**What the task asks**
Continue the news article about Kal Penn campaigning for Obama in Virginia, picking up after its final sentence.
** Text segment follows **
Kal Penn Stumps for Obama, Supporters Look to Make Blue from Red
Fmr. senator's 'macaca' gaffe still lingers as rallying cry for Asian Americans.
Aug. 12, 2008 -- Two years to the day after a Democratic volunteer with a handheld camera captured the "macaca" on tape that rocked Virginia GOP Sen. George Allen's re-election campaign, Virginia's left-leaning Asian-Americans still hear its echo as a political rallying cry.
Allen, who once harbored dreams of a 2008 presidential campaign, would ultimately lose his re-election bid to Democrat Jim Webb, unable to recover, some say, from his caught-on-tape moment when he singled out S.R. Siddarth, a camera-toting aid to Webb at a campaign event, and said "This fellow here...macaca or whatever his name is...he's following us around everywhere."
Siddarth, then a college junior volunteering for the Webb campaign, saw his viral video harness the early power of YouTube. The slur in question was, of course, "macaca," a derogatory term meaning "monkey" and used by French colonialists to describe Africans. The online spread of the video provoked outrage.
Speaking Monday night at a South Asians for Obama house party in Northern Virginia, actor Kal Penn -- half of the pot-smoking duo from the "Harold and Kumar" movies -- looked back to the future by recognizing the anniversary of the political gaffe. "Happy Macaca Day," he called it.
** End of Text segment **
** Material shown follows **
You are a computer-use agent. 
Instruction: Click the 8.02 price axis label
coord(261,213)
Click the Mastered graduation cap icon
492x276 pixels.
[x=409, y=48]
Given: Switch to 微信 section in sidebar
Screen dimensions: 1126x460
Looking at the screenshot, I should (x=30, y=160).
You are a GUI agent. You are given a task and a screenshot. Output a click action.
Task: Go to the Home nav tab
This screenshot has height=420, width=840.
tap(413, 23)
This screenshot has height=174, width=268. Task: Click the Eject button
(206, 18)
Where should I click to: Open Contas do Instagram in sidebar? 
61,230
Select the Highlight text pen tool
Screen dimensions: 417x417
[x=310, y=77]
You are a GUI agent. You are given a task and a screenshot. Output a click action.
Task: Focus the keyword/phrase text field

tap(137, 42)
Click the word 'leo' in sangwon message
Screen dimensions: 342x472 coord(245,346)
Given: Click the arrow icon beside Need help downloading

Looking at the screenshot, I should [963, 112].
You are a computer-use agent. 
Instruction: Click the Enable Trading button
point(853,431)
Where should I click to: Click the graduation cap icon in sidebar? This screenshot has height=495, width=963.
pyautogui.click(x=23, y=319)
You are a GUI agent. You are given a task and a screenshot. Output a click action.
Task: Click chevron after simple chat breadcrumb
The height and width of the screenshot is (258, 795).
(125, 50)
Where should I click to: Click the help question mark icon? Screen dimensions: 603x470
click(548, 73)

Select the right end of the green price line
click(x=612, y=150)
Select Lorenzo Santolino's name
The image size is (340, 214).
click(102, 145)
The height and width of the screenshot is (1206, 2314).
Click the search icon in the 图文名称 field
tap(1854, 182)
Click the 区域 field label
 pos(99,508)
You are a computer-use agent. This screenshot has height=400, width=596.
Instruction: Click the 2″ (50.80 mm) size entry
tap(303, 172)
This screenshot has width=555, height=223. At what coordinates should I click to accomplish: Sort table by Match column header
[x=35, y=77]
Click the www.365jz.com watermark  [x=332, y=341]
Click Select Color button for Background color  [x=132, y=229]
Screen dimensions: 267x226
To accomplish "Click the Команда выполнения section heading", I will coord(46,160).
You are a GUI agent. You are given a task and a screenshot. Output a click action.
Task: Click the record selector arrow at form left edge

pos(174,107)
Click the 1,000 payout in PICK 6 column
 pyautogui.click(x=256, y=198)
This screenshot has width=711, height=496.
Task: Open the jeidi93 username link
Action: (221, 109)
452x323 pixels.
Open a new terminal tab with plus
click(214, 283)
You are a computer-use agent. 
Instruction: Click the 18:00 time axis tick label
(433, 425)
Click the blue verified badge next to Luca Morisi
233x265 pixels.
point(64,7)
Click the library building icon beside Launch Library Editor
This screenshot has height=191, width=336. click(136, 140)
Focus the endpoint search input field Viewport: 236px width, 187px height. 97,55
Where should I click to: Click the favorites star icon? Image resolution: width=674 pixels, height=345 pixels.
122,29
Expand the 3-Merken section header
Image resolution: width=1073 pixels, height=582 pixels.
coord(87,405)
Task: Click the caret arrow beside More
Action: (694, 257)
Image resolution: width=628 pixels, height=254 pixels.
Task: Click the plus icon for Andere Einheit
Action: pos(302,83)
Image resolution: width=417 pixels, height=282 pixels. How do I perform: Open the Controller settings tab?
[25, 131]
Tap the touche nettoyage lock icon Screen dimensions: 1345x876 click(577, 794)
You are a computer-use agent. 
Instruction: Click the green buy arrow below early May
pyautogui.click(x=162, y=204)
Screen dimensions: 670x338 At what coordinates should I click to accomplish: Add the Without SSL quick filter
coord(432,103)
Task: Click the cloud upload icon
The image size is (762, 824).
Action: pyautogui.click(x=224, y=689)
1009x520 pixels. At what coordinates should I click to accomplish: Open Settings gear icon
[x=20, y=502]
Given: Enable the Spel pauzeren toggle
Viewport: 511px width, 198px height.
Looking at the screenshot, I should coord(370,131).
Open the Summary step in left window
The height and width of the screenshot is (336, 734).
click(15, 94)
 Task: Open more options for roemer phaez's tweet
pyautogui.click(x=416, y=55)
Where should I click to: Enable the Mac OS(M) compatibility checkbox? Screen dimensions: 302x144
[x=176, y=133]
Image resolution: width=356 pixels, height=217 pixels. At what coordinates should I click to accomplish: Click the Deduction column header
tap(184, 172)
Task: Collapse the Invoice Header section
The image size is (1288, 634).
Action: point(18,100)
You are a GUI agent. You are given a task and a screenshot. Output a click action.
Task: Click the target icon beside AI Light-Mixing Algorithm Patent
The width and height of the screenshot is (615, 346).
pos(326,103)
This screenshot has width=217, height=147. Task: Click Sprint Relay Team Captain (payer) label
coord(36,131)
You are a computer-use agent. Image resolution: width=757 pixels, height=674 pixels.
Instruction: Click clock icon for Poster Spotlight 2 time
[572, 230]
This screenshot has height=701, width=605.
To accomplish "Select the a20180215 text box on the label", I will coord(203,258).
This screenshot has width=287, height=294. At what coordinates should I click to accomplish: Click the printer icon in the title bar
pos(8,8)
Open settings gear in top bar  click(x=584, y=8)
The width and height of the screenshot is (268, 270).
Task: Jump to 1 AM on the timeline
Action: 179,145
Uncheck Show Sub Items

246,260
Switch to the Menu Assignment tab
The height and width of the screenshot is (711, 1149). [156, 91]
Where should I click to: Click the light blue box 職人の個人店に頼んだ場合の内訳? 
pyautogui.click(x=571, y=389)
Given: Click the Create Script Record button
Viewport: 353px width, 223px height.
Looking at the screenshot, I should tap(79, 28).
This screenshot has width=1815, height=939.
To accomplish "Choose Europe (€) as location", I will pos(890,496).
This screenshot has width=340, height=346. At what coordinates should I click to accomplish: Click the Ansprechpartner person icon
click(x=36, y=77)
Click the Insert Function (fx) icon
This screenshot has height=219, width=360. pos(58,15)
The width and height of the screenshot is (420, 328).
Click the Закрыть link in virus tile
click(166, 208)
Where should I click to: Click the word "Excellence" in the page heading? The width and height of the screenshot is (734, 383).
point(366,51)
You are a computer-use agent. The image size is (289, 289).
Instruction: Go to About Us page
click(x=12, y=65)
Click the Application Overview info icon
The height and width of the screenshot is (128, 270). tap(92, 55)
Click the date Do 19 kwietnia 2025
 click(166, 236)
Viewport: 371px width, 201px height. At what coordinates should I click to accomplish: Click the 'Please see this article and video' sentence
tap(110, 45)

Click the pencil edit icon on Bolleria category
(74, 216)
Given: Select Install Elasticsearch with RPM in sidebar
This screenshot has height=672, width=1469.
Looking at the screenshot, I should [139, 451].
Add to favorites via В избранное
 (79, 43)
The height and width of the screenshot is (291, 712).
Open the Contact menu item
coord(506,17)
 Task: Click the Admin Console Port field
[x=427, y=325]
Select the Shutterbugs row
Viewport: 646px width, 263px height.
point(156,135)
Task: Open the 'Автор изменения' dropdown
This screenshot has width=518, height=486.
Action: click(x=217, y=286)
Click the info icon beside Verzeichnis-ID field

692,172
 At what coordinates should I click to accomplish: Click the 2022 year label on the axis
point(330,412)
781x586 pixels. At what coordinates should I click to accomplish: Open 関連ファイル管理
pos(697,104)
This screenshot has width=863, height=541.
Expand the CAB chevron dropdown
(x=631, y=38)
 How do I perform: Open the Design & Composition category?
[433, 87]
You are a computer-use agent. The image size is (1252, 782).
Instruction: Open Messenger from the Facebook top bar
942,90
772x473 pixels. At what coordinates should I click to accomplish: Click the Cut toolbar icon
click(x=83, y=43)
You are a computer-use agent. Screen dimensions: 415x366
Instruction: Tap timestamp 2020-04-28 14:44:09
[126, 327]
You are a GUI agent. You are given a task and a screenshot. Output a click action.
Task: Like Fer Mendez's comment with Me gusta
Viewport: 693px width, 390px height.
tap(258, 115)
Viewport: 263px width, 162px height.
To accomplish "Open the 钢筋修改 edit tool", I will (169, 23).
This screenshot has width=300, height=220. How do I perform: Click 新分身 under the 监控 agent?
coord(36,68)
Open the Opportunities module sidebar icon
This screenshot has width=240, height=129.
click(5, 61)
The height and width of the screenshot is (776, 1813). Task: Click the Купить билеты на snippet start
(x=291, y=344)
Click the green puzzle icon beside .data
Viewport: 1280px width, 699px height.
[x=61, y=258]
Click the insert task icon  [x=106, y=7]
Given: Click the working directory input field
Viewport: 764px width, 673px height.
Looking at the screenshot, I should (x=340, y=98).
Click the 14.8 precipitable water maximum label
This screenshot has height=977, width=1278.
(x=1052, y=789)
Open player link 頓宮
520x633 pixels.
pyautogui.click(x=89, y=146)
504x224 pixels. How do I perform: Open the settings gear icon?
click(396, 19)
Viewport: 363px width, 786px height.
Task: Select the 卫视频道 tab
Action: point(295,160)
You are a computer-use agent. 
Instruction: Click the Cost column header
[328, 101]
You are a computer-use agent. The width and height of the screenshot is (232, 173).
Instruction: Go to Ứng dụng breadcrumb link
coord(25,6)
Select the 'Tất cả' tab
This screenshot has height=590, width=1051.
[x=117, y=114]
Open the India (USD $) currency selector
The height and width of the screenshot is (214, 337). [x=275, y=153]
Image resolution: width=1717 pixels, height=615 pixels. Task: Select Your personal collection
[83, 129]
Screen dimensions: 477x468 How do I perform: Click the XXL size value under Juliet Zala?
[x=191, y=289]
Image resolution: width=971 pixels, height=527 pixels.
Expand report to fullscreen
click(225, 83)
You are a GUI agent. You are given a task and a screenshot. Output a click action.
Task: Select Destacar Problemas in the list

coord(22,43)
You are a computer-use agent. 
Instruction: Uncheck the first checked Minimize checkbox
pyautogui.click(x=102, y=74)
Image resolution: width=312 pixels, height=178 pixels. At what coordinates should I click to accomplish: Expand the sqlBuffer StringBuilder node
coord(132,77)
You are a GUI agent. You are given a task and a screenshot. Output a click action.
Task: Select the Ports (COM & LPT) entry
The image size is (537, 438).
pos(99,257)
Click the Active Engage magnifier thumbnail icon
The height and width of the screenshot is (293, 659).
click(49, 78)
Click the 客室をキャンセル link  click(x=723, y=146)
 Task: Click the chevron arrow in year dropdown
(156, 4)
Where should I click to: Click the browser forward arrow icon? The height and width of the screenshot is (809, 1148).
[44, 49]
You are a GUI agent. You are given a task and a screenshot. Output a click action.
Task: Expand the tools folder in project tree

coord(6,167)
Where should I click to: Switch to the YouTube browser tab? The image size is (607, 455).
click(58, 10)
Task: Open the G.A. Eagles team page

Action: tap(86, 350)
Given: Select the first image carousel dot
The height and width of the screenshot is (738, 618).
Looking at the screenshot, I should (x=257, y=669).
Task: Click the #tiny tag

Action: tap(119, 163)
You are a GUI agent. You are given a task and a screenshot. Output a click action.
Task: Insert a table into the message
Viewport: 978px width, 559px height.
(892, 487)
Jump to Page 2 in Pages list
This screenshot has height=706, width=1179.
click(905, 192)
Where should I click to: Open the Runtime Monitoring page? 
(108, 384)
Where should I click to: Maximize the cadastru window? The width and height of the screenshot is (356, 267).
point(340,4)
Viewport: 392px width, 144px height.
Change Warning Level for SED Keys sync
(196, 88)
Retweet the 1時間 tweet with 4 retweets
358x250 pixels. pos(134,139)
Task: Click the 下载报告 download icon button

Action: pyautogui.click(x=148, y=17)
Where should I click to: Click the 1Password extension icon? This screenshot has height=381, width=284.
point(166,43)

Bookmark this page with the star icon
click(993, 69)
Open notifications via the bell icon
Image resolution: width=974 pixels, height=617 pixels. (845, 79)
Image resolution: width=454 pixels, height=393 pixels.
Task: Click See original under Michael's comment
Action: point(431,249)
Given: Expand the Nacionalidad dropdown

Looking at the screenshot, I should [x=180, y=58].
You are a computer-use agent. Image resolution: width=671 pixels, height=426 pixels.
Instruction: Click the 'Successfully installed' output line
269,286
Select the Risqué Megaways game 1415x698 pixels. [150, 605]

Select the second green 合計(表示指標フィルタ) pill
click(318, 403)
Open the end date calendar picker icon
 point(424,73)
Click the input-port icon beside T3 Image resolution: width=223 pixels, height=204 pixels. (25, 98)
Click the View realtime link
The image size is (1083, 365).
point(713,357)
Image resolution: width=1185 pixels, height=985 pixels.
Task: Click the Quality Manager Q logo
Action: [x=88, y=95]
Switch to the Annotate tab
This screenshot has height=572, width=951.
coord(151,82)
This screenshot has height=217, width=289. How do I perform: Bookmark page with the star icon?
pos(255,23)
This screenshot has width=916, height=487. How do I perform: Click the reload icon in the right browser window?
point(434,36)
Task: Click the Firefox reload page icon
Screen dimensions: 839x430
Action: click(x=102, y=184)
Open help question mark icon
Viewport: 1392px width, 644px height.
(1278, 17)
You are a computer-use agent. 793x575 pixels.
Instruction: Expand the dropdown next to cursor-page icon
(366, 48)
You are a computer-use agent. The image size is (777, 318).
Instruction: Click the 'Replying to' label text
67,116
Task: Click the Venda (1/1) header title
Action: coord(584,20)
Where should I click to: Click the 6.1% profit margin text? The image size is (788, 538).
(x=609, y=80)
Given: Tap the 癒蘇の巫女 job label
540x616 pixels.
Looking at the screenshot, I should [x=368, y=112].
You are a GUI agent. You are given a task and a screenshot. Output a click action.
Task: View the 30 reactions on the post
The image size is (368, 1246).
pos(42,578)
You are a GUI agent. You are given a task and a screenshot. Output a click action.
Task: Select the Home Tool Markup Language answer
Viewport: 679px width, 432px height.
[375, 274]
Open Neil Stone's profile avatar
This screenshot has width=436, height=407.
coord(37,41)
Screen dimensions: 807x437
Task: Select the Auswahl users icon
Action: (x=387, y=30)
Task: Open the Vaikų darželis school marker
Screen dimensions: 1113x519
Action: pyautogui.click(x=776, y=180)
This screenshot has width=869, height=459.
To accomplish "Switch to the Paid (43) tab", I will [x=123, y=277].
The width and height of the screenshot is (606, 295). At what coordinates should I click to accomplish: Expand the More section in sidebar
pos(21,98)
** End of Material shown **
**The answer**
The timing and location of Penn's political push was no accident. Though Virginia hasn't voted for a Democratic presidential candidate in the general election since Lyndon Johnson in 1964, the state has gained Democratic traction in recent years in its governors, senators and congressman.
Having established nearly thirty field offices in the Old Dominion State and floating the names of Virginia's Democratic political elite on his long and short vice presidential lists, Obama's campaign is determined to turn his 64 percent sweep during the state's open Democratic primary into November gold.
Penn, who endorsed Obama in December 2007, belongs to a group of celebrity surrogates for the the presumptive Democratic presidential nominee whose ranks include Oprah Winfrey, Scarlett Johannsson, Kate Walsh and Robert DeNiro.